El frío comenzó a entumecerme los dedos, así que hice una parada a la vera de la carretera para ponerme los guantes y la chaqueta interior. Iba desprovisto de señalización e inmerso en la neblina cuando logré divisar un balneario ubicado en la frontera con la provincia de Bolívar, disponible a tan sólo cuatro dolaritos. Una ocasión para aprovechar uno de nuestros productos turísticos y un proyecto con el que se han lucido. No eran exactamente aguas termales, como lo había previsto, pero el ambiente que traía consigo bienestar y amparo ante lo que aguardaba después de la densa neblina, era para volver.

La abundante lluvia me obligó a parar y cerrar bien la chaqueta, cuyo cierre no me convencía, porque ya estaba filtrándose el agua. La ruta estaba bastante botada y no en mal estado, sin embargo necesitaba un buen mantenimiento y señalética.

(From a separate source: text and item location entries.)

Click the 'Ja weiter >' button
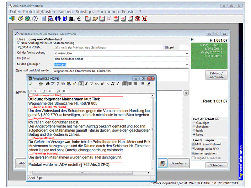 179,163
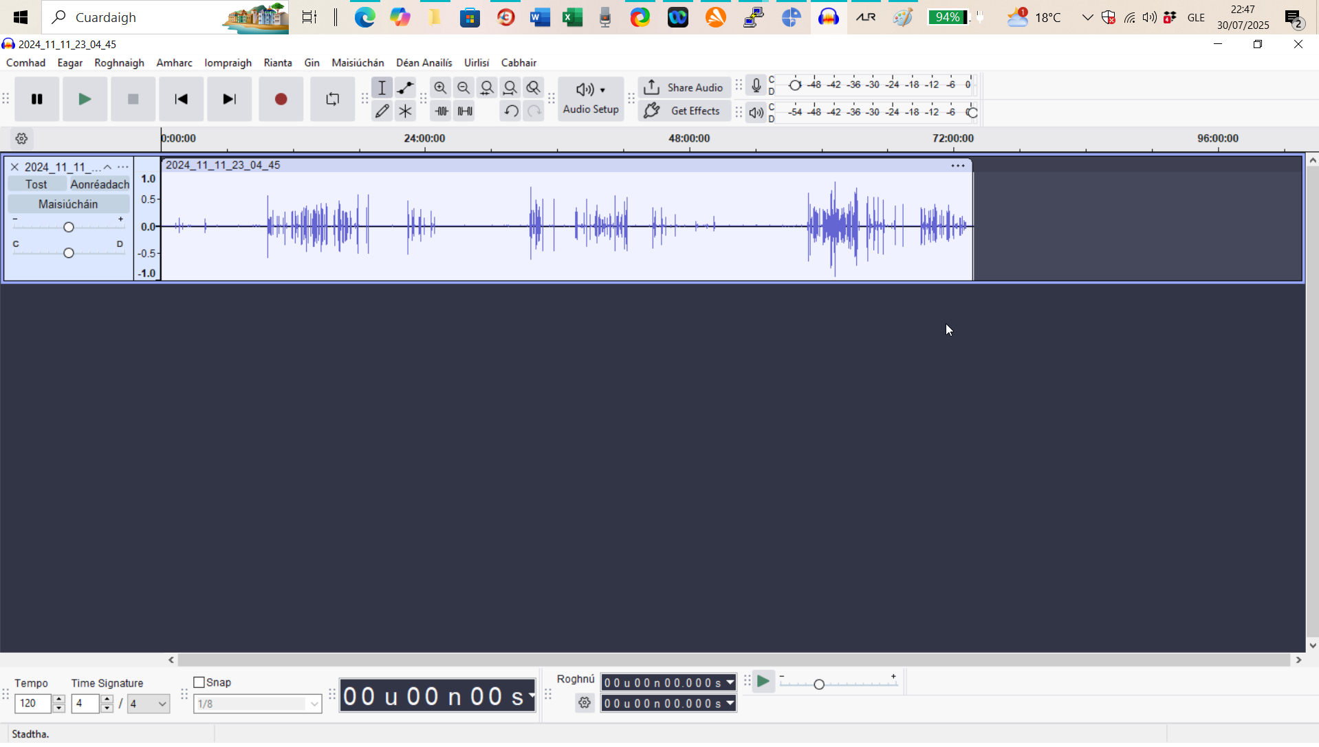Screen dimensions: 1319x747
Task: Open the track overflow menu dots
Action: click(123, 166)
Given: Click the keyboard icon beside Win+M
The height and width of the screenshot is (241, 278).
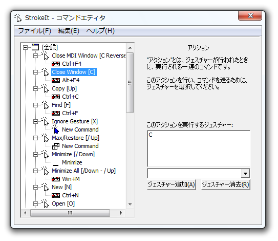Looking at the screenshot, I should pyautogui.click(x=56, y=179).
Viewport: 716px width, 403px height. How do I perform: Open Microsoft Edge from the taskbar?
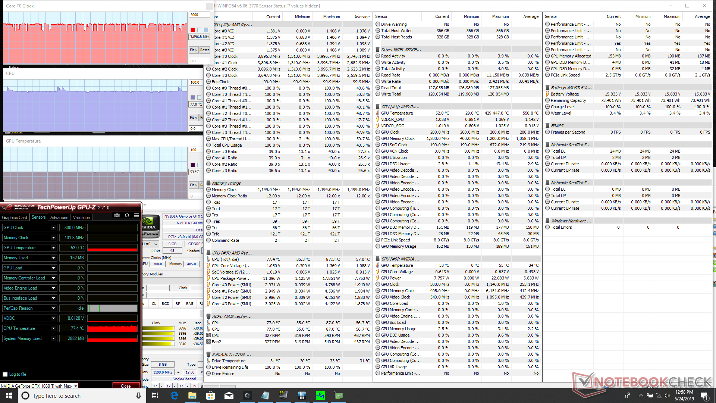174,396
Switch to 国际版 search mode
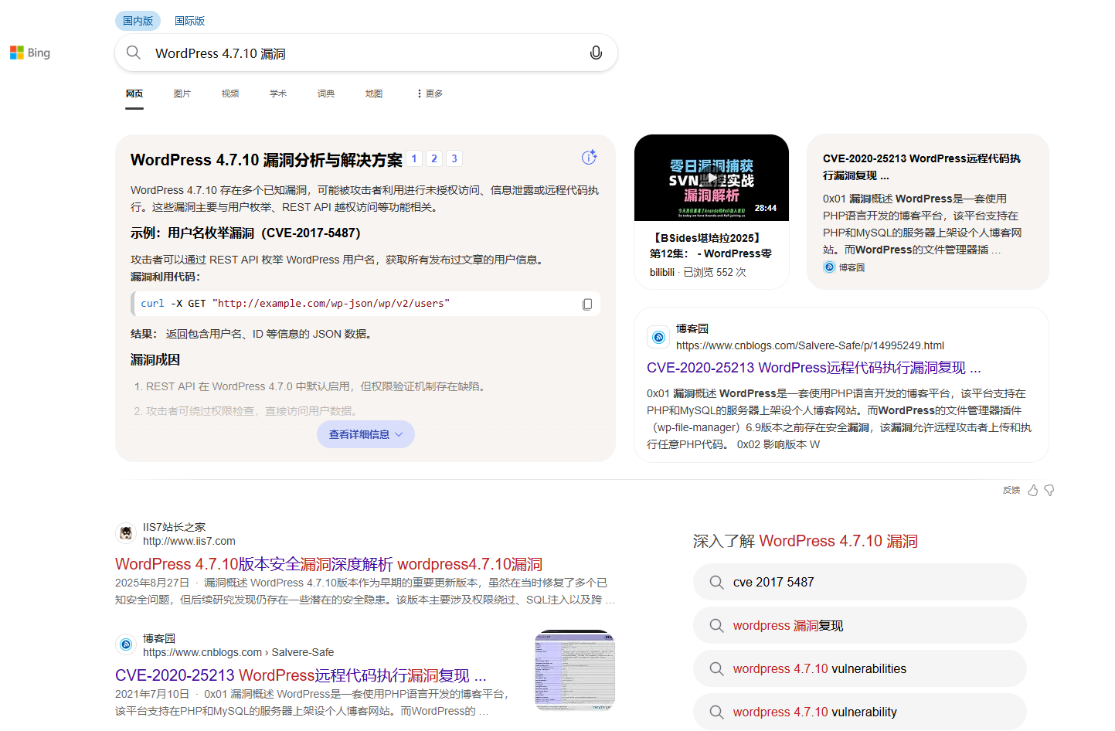The image size is (1115, 731). [x=189, y=21]
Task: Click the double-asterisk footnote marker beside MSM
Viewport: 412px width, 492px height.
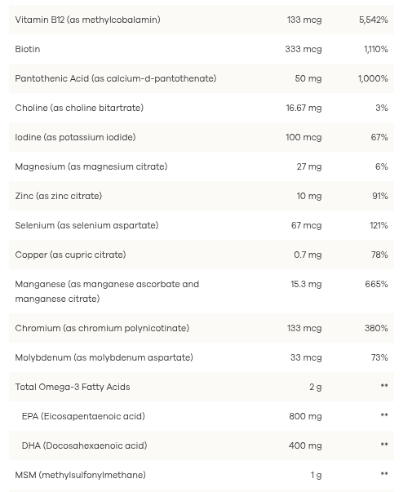Action: point(384,473)
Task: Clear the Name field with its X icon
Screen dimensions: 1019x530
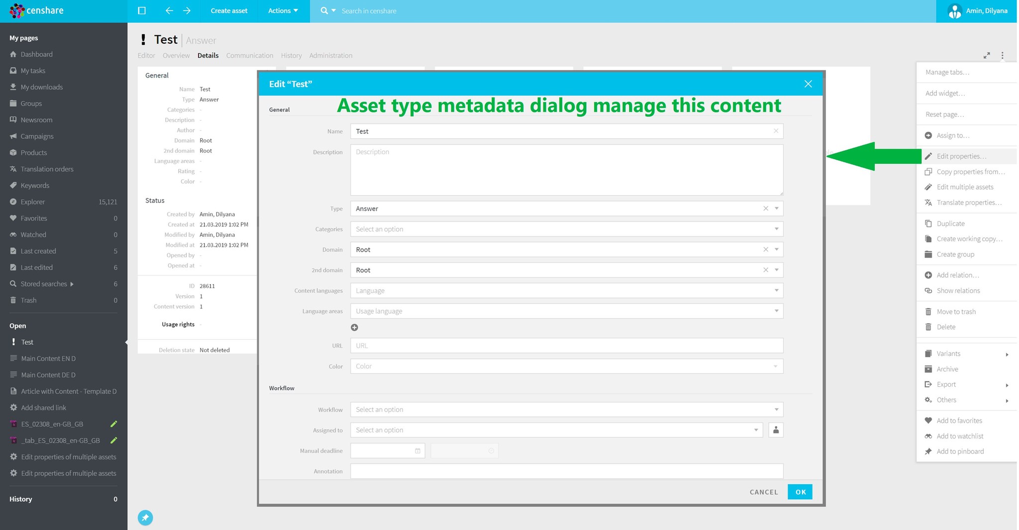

Estaba a punto de llegar a la civilización en busca de un cafecito y una empanada. Pero tuve que esperar, porque tocó ir a pedir de favor que me facilitaran una posada para el abrigo.

El clima al día siguiente no amainó, fue tanto o igual de hostil para el motorista. Iba camino a Ambato cuando oscureció. No alcancé a llegar. Debía entonces armar el vivac y establecer la carpa para pernoctar en Guaranda. Aproveché también para grabar unas cuantas escenas. Al mal tiempo, buena cara.
El pancito con queso y el café calientes por la mañana frente a una panadería surtida. Y estaba Minerva junto a mí, al pelo; aún daba la talla la señorita. La panadera, una amable joven de entre veinte y treinta años proveniente de Lago Agrio que me atendió súper bien, escuchaba con atención el consejo que los millennials tienen que escuchar: no se desconecten de la política, su voto es importantísimo.

Una empanadita de queso y un pan me costaron treinta centavitos. En Estados Unidos o en Europa nos cuestan dos dólares o dos euros. Eso indica que hay empresarios conscientes, que hay emprendedores conscientes.